Conservators like to think about things in terms of the material from which they are made.
The AICCM’s directory of Professional Members allows you to search initially by five main specialties. We’ve included a list of different types of objects you might own under each heading below, so you can see what kind of conservator you might need to find.
It’s rare to find a conservator who can fix everything, so our list of members in private practice includes a free-text space where conservators can describe their areas of specialty in more detail.
Sometimes conservators will need to collaborate to determine the best treatment options for objects made of a variety of materials – e.g. painted furniture or a bark painting might require the expertise of a paintings and an objects conservator, or the treatment of an upholstered chair might find a textiles and objects conservator working together.
Conservators may also work as educators, scientists, technicians and managers.

- [BRIEF A] Recast the rows below as a Markdown table with the columns No. and Line, one line of the rows per table row, skipping blank lines. Leave the pictures out of the answer.

- [RAW DATA]
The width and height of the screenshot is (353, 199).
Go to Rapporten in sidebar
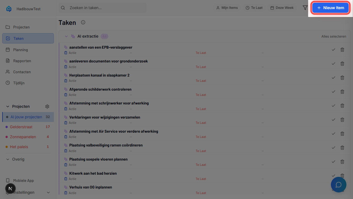click(x=22, y=61)
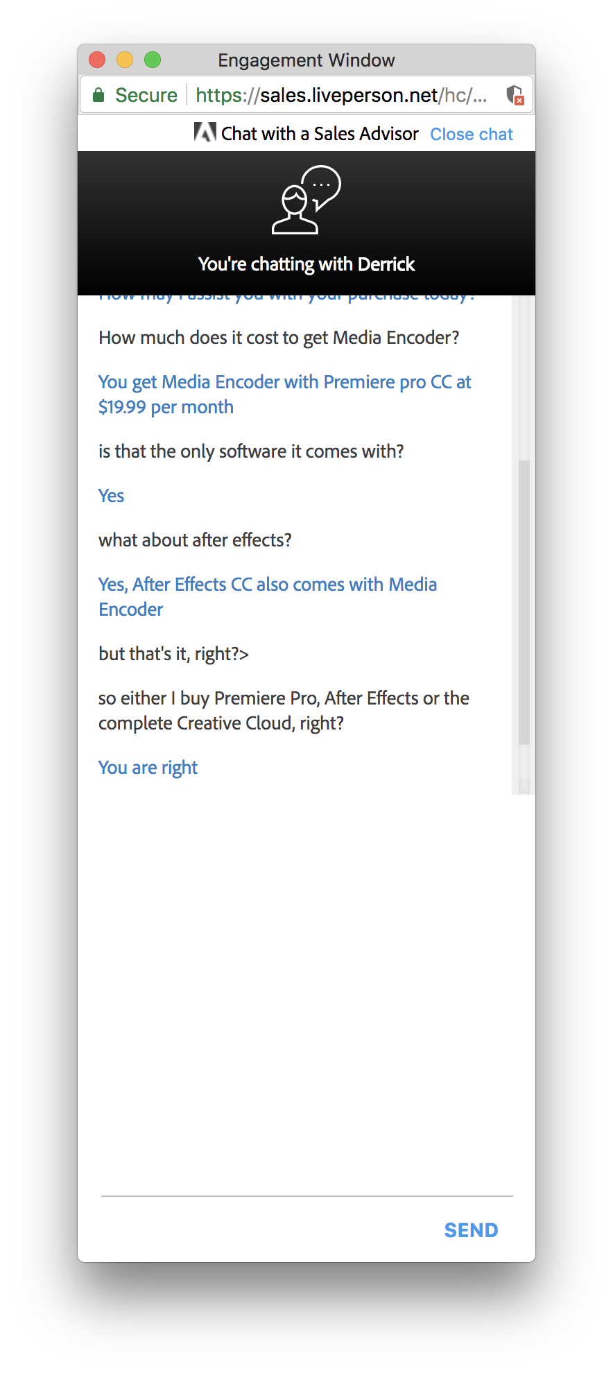
Task: Click the chat agent speech-bubble avatar icon
Action: pos(306,200)
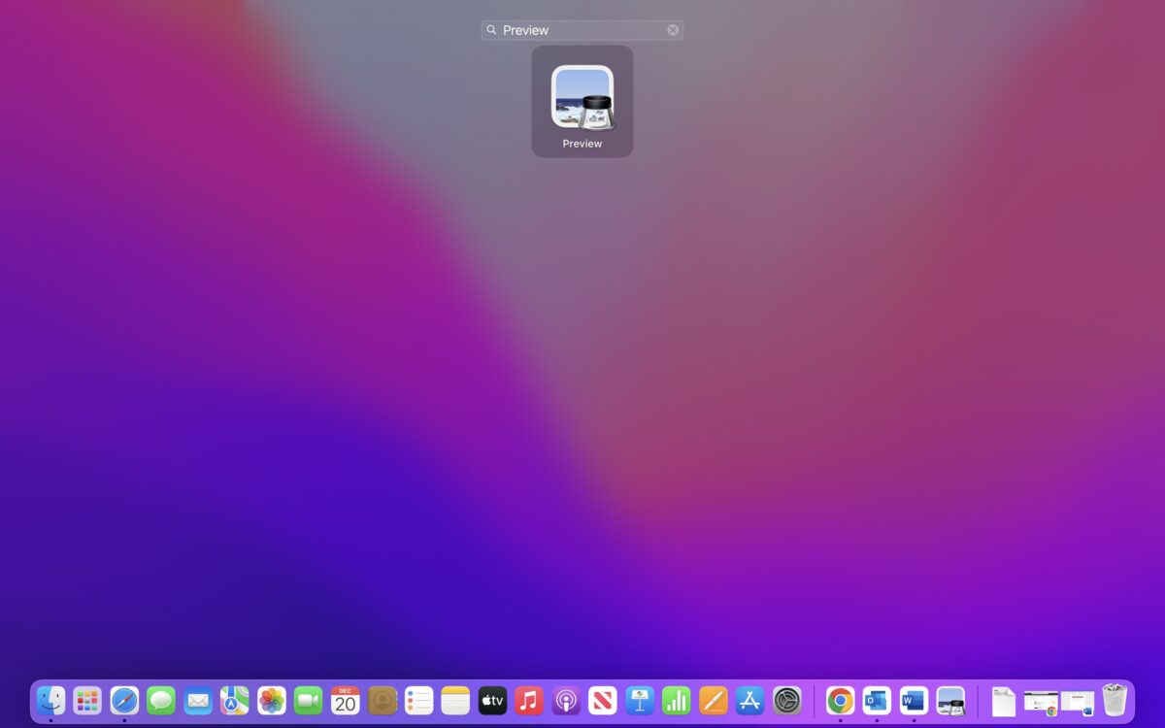Open the Music app in Dock
This screenshot has width=1165, height=728.
coord(529,700)
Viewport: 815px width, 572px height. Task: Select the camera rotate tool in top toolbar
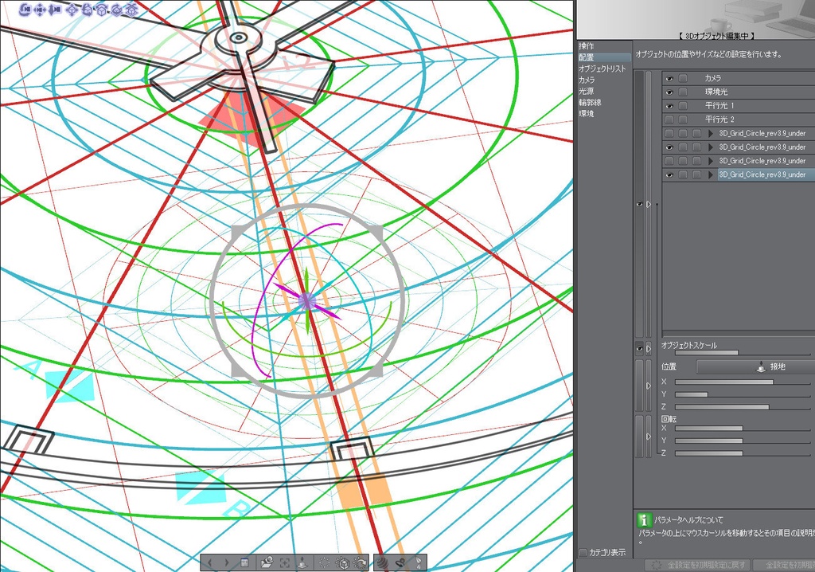(x=25, y=10)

- [BRIEF B] Copy out the whole passage on finding a conservator word for word.

- [EXERCISE RESULT A]
| No. | Line |
|---|---|
| 1 | The width and height of the screenshot is (353, 199). |
| 2 | Go to Rapporten in sidebar |
| 3 | click(x=22, y=61) |
| 4 | Task: Click the chat agent speech-bubble avatar icon |
| 5 | Action: pos(306,200) |
| 6 | Open the Music app in Dock |
| 7 | This screenshot has width=1165, height=728. |
| 8 | coord(529,700) |
| 9 | Viewport: 815px width, 572px height. Task: Select the camera rotate tool in top toolbar |
| 10 | (x=25, y=10) |

- [EXERCISE RESULT B]
Conservators like to think about things in terms of the material from which they are made.
The AICCM’s directory of Professional Members allows you to search initially by five main specialties. We’ve included a list of different types of objects you might own under each heading below, so you can see what kind of conservator you might need to find.
It’s rare to find a conservator who can fix everything, so our list of members in private practice includes a free-text space where conservators can describe their areas of specialty in more detail.
Sometimes conservators will need to collaborate to determine the best treatment options for objects made of a variety of materials – e.g. painted furniture or a bark painting might require the expertise of a paintings and an objects conservator, or the treatment of an upholstered chair might find a textiles and objects conservator working together.
Conservators may also work as educators, scientists, technicians and managers.